Excerpt from a dataset:
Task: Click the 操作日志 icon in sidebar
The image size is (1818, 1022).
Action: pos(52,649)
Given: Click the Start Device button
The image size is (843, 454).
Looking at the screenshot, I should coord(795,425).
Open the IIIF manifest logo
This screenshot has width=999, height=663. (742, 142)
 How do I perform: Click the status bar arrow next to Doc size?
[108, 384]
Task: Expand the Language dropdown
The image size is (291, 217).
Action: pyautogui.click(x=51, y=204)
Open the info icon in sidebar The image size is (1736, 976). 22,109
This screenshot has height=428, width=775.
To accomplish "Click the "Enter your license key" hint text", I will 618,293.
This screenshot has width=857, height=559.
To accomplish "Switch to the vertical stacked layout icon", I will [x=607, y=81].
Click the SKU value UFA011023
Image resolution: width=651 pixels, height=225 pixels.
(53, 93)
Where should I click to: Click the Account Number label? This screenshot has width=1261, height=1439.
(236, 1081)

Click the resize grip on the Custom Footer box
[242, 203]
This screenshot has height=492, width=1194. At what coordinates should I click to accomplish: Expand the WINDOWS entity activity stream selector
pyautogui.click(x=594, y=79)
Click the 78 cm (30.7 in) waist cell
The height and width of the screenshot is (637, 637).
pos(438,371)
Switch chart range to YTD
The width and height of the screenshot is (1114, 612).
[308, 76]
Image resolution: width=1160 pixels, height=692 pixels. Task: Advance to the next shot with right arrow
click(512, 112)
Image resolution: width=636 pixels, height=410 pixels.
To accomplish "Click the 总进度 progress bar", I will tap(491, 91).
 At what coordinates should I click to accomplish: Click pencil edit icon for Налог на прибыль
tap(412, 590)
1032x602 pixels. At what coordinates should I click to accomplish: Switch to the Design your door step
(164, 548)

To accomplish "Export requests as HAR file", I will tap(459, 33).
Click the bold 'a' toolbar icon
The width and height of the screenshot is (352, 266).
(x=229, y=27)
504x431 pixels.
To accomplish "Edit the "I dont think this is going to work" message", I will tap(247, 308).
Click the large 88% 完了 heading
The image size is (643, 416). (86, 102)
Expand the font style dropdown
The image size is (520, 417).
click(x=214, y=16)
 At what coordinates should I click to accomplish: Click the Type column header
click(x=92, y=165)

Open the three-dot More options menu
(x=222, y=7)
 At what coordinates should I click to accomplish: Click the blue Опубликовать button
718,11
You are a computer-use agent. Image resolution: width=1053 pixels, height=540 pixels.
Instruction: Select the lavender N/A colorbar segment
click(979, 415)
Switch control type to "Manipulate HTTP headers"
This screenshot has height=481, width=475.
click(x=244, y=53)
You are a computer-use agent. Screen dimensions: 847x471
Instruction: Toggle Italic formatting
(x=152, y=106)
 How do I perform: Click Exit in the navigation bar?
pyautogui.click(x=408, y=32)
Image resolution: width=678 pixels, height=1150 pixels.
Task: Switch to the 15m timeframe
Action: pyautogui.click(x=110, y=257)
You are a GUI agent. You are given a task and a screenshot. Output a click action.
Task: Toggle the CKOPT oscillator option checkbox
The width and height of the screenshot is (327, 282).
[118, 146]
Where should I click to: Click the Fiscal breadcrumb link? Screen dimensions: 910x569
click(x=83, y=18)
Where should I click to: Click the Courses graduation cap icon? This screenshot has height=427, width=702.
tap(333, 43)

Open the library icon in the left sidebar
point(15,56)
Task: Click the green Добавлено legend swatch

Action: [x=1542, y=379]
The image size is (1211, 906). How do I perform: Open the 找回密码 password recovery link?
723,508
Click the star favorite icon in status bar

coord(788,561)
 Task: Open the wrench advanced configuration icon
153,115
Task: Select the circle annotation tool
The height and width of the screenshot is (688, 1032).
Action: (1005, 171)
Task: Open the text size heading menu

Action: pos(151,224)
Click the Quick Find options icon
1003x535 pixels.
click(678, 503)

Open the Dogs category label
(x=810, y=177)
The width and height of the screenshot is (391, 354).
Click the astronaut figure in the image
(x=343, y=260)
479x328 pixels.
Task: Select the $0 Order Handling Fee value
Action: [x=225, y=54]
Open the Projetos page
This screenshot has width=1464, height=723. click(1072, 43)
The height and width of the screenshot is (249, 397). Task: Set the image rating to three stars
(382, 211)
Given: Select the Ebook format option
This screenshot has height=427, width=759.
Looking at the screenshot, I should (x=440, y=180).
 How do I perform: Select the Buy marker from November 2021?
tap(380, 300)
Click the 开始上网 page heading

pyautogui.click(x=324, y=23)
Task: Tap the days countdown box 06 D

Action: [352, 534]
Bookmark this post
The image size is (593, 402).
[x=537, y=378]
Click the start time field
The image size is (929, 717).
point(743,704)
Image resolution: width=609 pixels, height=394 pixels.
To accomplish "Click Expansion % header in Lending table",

### OBJECTIVE
Please copy out the listing above line for line, changing nothing.

### ANSWER FOR THIS EXERCISE
Task: Click the 操作日志 icon in sidebar
The image size is (1818, 1022).
Action: pos(52,649)
Given: Click the Start Device button
The image size is (843, 454).
Looking at the screenshot, I should coord(795,425).
Open the IIIF manifest logo
This screenshot has width=999, height=663. (742, 142)
 How do I perform: Click the status bar arrow next to Doc size?
[108, 384]
Task: Expand the Language dropdown
The image size is (291, 217).
Action: pyautogui.click(x=51, y=204)
Open the info icon in sidebar The image size is (1736, 976). 22,109
This screenshot has height=428, width=775.
To accomplish "Click the "Enter your license key" hint text", I will 618,293.
This screenshot has width=857, height=559.
To accomplish "Switch to the vertical stacked layout icon", I will [x=607, y=81].
Click the SKU value UFA011023
Image resolution: width=651 pixels, height=225 pixels.
(53, 93)
Where should I click to: Click the Account Number label? This screenshot has width=1261, height=1439.
(236, 1081)

Click the resize grip on the Custom Footer box
[242, 203]
This screenshot has height=492, width=1194. At what coordinates should I click to accomplish: Expand the WINDOWS entity activity stream selector
pyautogui.click(x=594, y=79)
Click the 78 cm (30.7 in) waist cell
The height and width of the screenshot is (637, 637).
pos(438,371)
Switch chart range to YTD
The width and height of the screenshot is (1114, 612).
[308, 76]
Image resolution: width=1160 pixels, height=692 pixels. Task: Advance to the next shot with right arrow
click(512, 112)
Image resolution: width=636 pixels, height=410 pixels.
To accomplish "Click the 总进度 progress bar", I will tap(491, 91).
 At what coordinates should I click to accomplish: Click pencil edit icon for Налог на прибыль
tap(412, 590)
1032x602 pixels. At what coordinates should I click to accomplish: Switch to the Design your door step
(164, 548)

To accomplish "Export requests as HAR file", I will tap(459, 33).
Click the bold 'a' toolbar icon
The width and height of the screenshot is (352, 266).
(x=229, y=27)
504x431 pixels.
To accomplish "Edit the "I dont think this is going to work" message", I will tap(247, 308).
Click the large 88% 完了 heading
The image size is (643, 416). (86, 102)
Expand the font style dropdown
The image size is (520, 417).
click(x=214, y=16)
 At what coordinates should I click to accomplish: Click the Type column header
click(x=92, y=165)

Open the three-dot More options menu
(x=222, y=7)
 At what coordinates should I click to accomplish: Click the blue Опубликовать button
718,11
You are a computer-use agent. Image resolution: width=1053 pixels, height=540 pixels.
Instruction: Select the lavender N/A colorbar segment
click(979, 415)
Switch control type to "Manipulate HTTP headers"
This screenshot has height=481, width=475.
click(x=244, y=53)
You are a computer-use agent. Screen dimensions: 847x471
Instruction: Toggle Italic formatting
(x=152, y=106)
 How do I perform: Click Exit in the navigation bar?
pyautogui.click(x=408, y=32)
Image resolution: width=678 pixels, height=1150 pixels.
Task: Switch to the 15m timeframe
Action: pyautogui.click(x=110, y=257)
You are a GUI agent. You are given a task and a screenshot. Output a click action.
Task: Toggle the CKOPT oscillator option checkbox
The width and height of the screenshot is (327, 282).
[118, 146]
Where should I click to: Click the Fiscal breadcrumb link? Screen dimensions: 910x569
click(x=83, y=18)
Where should I click to: Click the Courses graduation cap icon? This screenshot has height=427, width=702.
tap(333, 43)

Open the library icon in the left sidebar
point(15,56)
Task: Click the green Добавлено legend swatch

Action: [x=1542, y=379]
The image size is (1211, 906). How do I perform: Open the 找回密码 password recovery link?
723,508
Click the star favorite icon in status bar

coord(788,561)
 Task: Open the wrench advanced configuration icon
153,115
Task: Select the circle annotation tool
The height and width of the screenshot is (688, 1032).
Action: (1005, 171)
Task: Open the text size heading menu

Action: pos(151,224)
Click the Quick Find options icon
1003x535 pixels.
click(678, 503)

Open the Dogs category label
(x=810, y=177)
The width and height of the screenshot is (391, 354).
Click the astronaut figure in the image
(x=343, y=260)
479x328 pixels.
Task: Select the $0 Order Handling Fee value
Action: [x=225, y=54]
Open the Projetos page
This screenshot has width=1464, height=723. click(1072, 43)
The height and width of the screenshot is (249, 397). Task: Set the image rating to three stars
(382, 211)
Given: Select the Ebook format option
This screenshot has height=427, width=759.
Looking at the screenshot, I should (x=440, y=180).
 How do I perform: Select the Buy marker from November 2021?
tap(380, 300)
Click the 开始上网 page heading

pyautogui.click(x=324, y=23)
Task: Tap the days countdown box 06 D

Action: [352, 534]
Bookmark this post
The image size is (593, 402).
[x=537, y=378]
Click the start time field
The image size is (929, 717).
point(743,704)
Image resolution: width=609 pixels, height=394 pixels.
To accomplish "Click Expansion % header in Lending table",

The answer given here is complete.